Sonia Delaunay-Prismes electriques

Sonia Delaunay est née en Russie, le 14 novembre 1885, il y a exactement 128 ans aujourd’hui. Elle arrive à Paris à l’âge de 20 ans et commence à peindre en 1907. Dès ses premiers tableaux qui s’apparentent au mouvement fauve, elle laisse éclater son goût pour les couleurs vives. Puis en 1911, elle réalise sa première œuvre abstraite. Ce n’est pas une toile mais une œuvre textile ! Peu de temps après avoir mis au monde son fils Charles, elle crée pour lui une couverture en assemblant des morceaux de tissu de couleurs vives. Pendant quelques temps, elle continue de créer des reliures de livres, des collages en jouant avec des morceaux de tissu et de papier colorés qu’elle juxtapose, si bien que c’est tout naturellement qu’elle transpose cette formule en peinture quand elle reprend ses pinceaux en 1912.

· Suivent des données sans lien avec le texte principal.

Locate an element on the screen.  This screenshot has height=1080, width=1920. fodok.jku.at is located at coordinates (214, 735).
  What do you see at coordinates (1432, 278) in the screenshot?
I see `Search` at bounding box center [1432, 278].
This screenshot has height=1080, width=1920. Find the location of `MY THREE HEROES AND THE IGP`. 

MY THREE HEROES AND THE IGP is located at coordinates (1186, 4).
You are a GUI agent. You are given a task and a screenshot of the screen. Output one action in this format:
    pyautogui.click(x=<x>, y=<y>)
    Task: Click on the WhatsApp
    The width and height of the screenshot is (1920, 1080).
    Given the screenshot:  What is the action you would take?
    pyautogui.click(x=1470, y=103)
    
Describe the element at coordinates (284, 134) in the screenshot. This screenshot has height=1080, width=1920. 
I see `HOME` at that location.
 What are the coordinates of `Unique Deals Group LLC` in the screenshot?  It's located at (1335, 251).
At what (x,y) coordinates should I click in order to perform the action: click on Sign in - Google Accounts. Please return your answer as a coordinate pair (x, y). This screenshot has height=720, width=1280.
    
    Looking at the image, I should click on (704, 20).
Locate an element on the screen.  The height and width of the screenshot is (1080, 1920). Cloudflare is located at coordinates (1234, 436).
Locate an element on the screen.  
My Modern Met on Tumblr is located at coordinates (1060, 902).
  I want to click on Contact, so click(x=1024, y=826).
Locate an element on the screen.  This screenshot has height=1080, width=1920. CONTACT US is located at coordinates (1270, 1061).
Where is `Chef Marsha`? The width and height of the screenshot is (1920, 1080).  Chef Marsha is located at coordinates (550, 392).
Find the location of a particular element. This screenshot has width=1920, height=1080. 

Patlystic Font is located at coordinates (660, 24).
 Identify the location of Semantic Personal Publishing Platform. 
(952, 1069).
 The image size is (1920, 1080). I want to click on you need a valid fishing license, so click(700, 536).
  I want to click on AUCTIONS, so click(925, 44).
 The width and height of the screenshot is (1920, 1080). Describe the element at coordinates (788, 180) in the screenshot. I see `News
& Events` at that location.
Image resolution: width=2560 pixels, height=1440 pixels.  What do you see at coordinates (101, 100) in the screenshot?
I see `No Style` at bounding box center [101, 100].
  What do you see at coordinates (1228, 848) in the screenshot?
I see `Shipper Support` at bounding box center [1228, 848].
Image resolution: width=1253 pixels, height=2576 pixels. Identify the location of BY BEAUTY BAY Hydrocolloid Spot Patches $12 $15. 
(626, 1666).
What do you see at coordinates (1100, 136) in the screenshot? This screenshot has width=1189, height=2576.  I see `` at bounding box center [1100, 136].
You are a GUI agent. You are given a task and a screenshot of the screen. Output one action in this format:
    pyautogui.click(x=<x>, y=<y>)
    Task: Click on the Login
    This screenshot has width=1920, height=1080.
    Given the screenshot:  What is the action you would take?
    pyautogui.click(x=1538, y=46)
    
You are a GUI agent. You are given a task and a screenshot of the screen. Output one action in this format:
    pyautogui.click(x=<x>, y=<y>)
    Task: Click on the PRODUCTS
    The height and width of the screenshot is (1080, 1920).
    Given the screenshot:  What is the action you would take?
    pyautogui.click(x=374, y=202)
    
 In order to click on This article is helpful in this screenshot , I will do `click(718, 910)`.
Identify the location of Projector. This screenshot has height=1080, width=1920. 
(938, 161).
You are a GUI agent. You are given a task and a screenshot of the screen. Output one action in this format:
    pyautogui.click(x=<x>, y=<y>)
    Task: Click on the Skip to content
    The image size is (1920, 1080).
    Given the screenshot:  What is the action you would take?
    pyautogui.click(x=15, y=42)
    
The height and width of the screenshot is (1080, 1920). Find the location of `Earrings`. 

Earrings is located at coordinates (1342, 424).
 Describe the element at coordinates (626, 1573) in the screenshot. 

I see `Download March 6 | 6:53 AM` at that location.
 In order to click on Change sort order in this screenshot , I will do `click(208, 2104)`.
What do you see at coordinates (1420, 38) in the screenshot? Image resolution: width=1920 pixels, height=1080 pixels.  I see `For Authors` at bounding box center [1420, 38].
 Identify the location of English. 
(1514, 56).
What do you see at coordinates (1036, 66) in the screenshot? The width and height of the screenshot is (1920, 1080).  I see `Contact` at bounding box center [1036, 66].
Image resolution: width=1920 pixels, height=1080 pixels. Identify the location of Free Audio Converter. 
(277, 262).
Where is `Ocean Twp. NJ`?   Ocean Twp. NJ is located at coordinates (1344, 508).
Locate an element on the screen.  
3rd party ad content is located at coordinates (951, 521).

Elle compose alors ses toiles suivant la loi du « contraste simultané ». Élaborée en 1839 par le chimiste français Michel-Eugène Chevreul, cette loi indique que l’intensité d’une couleur varie en fonction de celles qui se trouvent à proximité, et que le maximum d’intensité est atteint par la confrontation entre une couleur et sa complémentaire (une couleur primaire et l’addition des autres, par exemple le jaune confronté au violet). Déjà à l’origine de recherches impressionnistes et pointillistes, la loi du contraste simultané est reprise par Sonia Delaunay car elle lui permet de traduire plastiquement le dynamisme de la vie moderne. Le contraste simultané des couleurs lui permet de rendre visible le rythme d’un train lancé sur les rails, lorsqu’elle illustre le poème de Blaise Cendrars, La Prose du Transsibérien et de la Petite Jehanne de France en 1913 ou les danses endiablées du Bal Bullier de Montparnasse, dans un gigantesque tableau de la même année.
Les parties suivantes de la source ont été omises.